■ **Exercise data**

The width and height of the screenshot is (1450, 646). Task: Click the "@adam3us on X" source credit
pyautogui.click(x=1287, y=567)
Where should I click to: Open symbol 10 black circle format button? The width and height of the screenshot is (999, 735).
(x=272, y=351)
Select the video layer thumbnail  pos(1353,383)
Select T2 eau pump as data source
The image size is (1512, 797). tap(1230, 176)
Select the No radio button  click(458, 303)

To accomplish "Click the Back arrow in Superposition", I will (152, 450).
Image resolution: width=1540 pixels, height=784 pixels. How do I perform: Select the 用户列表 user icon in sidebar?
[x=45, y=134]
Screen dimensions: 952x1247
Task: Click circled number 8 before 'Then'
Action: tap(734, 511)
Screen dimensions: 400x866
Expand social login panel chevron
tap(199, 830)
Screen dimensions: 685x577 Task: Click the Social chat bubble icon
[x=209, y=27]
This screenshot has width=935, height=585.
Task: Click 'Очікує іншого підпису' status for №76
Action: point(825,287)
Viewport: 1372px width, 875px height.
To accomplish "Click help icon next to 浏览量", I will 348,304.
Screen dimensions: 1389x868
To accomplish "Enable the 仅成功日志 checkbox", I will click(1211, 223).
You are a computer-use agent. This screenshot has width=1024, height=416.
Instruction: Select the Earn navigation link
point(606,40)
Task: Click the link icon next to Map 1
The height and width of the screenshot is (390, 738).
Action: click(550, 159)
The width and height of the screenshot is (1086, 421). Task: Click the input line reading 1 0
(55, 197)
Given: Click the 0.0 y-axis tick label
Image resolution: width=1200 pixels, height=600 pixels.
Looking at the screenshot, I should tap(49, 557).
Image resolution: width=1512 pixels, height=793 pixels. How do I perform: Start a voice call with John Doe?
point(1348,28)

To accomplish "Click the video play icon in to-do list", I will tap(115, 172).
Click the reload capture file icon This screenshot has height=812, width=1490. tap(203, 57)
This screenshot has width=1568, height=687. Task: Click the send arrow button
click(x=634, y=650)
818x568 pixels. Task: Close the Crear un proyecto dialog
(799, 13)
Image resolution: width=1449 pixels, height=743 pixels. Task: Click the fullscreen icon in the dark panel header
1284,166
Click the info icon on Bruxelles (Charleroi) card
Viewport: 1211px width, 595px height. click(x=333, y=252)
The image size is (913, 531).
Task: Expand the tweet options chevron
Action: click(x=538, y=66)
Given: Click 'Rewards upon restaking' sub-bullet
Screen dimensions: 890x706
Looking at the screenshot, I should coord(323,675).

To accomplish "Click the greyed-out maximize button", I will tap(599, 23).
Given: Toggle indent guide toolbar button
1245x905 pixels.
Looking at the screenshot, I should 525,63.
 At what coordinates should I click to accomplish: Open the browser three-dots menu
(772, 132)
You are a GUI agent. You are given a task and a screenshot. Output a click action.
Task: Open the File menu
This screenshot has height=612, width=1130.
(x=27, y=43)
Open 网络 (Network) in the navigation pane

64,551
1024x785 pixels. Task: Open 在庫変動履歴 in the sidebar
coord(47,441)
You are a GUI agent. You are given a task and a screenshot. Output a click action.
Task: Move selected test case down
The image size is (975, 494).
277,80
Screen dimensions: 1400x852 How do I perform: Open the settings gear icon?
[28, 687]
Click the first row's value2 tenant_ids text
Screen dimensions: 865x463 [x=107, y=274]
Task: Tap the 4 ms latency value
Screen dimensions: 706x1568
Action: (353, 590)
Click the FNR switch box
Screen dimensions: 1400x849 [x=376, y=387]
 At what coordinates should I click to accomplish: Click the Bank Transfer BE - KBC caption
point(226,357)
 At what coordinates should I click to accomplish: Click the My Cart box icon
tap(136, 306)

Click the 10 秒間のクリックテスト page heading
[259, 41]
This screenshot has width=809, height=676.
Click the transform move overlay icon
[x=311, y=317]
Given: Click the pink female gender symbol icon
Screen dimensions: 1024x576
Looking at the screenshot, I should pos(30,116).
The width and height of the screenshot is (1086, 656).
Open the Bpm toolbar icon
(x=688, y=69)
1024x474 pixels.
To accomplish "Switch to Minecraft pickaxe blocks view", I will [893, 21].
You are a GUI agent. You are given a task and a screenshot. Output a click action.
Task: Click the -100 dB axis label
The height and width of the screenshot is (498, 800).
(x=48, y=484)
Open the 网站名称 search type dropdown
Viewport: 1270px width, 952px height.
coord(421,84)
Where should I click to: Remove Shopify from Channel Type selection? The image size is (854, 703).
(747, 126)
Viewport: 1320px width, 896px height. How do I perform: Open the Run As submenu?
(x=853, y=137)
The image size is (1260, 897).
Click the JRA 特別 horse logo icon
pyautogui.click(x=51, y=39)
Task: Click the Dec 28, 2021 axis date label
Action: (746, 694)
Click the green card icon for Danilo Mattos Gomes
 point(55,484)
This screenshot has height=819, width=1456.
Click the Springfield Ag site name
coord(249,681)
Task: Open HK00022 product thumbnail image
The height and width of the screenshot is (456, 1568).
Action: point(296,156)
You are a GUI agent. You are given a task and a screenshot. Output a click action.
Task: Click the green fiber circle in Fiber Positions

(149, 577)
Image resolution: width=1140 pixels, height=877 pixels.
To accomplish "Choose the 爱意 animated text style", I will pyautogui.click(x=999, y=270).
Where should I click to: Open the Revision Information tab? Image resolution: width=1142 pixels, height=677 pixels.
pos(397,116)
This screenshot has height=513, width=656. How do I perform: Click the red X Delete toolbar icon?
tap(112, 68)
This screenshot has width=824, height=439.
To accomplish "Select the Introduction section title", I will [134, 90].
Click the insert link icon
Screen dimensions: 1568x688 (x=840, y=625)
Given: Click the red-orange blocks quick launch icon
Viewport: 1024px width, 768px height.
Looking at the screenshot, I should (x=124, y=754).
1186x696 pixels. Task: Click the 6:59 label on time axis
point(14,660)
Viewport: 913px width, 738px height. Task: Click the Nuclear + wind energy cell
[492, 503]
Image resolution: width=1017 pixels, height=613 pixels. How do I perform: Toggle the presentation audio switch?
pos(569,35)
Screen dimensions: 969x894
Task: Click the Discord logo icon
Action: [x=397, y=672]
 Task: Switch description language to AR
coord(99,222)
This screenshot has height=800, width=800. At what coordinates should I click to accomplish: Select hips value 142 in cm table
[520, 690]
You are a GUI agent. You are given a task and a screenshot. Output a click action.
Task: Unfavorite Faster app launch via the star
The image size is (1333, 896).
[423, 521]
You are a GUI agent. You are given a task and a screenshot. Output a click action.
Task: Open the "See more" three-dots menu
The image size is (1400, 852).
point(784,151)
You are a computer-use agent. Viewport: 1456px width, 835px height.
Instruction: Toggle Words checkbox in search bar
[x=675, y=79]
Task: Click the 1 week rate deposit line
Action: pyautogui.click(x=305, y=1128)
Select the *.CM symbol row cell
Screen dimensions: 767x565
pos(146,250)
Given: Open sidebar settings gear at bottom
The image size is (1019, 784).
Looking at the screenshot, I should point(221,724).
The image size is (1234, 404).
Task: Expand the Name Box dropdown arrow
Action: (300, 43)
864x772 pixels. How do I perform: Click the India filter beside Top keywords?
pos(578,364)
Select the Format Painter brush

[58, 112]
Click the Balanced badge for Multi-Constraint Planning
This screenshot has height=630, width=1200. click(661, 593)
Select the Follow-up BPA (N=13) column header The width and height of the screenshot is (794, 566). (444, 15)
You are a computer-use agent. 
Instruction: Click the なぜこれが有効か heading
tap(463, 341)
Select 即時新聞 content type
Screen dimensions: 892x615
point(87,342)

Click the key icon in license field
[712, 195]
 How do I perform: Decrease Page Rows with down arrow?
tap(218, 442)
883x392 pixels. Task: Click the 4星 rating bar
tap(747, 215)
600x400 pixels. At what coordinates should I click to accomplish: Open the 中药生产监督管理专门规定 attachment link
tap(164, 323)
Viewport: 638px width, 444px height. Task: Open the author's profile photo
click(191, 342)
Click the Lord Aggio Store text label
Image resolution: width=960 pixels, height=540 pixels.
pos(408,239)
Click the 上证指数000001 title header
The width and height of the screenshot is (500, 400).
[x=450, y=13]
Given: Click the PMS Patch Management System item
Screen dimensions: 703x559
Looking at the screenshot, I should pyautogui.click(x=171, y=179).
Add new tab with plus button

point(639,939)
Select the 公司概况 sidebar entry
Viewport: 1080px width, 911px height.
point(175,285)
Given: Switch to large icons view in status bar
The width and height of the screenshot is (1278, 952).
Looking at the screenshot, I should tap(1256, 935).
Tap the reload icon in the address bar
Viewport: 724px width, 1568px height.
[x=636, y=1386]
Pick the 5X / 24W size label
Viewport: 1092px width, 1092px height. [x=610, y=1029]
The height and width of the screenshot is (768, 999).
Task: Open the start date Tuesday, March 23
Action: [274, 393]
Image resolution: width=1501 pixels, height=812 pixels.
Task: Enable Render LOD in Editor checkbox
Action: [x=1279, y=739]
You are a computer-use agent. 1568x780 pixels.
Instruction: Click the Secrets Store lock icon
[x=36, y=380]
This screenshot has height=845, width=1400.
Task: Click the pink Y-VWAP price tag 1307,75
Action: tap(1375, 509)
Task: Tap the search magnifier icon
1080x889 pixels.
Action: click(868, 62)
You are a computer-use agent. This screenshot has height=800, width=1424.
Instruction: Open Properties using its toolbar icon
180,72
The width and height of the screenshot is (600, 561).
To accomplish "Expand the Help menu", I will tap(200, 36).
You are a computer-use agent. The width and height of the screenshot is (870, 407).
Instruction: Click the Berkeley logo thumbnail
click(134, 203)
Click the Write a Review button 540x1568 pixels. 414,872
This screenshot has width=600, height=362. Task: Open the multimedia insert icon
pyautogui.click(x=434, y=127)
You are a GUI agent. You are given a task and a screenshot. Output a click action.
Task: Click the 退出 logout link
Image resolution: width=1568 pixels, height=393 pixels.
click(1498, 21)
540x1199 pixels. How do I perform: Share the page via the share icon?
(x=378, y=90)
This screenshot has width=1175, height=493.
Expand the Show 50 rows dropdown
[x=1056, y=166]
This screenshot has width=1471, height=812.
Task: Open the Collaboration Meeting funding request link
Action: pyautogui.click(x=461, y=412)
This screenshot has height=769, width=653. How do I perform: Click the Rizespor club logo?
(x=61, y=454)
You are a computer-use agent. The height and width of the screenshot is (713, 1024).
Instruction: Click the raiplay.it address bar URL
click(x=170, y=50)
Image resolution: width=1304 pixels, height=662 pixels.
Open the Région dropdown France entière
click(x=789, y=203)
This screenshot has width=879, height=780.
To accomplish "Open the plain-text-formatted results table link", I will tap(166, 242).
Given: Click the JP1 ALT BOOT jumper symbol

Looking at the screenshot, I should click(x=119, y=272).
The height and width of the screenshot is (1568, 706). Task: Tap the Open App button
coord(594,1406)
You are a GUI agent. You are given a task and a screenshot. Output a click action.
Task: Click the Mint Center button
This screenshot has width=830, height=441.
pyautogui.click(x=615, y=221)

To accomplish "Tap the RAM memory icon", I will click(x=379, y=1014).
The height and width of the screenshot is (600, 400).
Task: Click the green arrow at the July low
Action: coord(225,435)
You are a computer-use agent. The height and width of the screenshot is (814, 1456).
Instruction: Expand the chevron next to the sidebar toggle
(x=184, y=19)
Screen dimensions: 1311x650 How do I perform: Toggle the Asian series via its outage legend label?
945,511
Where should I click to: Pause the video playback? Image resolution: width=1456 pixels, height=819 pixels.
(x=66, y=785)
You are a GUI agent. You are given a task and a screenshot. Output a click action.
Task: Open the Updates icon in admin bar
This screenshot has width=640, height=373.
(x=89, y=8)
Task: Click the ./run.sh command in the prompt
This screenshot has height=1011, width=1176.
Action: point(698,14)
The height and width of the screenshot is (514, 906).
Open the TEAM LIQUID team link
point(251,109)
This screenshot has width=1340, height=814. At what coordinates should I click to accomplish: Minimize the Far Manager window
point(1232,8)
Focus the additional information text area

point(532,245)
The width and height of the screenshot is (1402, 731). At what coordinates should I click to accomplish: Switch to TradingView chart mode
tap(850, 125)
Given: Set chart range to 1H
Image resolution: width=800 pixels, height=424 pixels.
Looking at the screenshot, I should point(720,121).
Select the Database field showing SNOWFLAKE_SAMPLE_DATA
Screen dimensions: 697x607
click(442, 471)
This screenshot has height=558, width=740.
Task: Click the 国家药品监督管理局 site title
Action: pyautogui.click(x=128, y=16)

■ **Exercise goal**
Reproduce, without alteration, everything in the listing from the line containing "This screenshot has height=769, width=653." down to the line containing "pyautogui.click(x=615, y=221)", both of those lines included.

■ **Task solution**
This screenshot has height=769, width=653. How do I perform: Click the Rizespor club logo?
(x=61, y=454)
You are a computer-use agent. The height and width of the screenshot is (713, 1024).
Instruction: Click the raiplay.it address bar URL
click(x=170, y=50)
Image resolution: width=1304 pixels, height=662 pixels.
Open the Région dropdown France entière
click(x=789, y=203)
This screenshot has width=879, height=780.
To accomplish "Open the plain-text-formatted results table link", I will tap(166, 242).
Given: Click the JP1 ALT BOOT jumper symbol

Looking at the screenshot, I should click(x=119, y=272).
The height and width of the screenshot is (1568, 706). Task: Tap the Open App button
coord(594,1406)
You are a GUI agent. You are given a task and a screenshot. Output a click action.
Task: Click the Mint Center button
This screenshot has width=830, height=441.
pyautogui.click(x=615, y=221)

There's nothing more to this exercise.